◆ About this task ◆
Print the records again, character for character.
========================================================================
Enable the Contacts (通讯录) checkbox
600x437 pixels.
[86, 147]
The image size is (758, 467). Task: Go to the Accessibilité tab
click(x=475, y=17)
========================================================================
◆ Solution ◆
Enable the Contacts (通讯录) checkbox
600x437 pixels.
[86, 147]
The image size is (758, 467). Task: Go to the Accessibilité tab
click(x=475, y=17)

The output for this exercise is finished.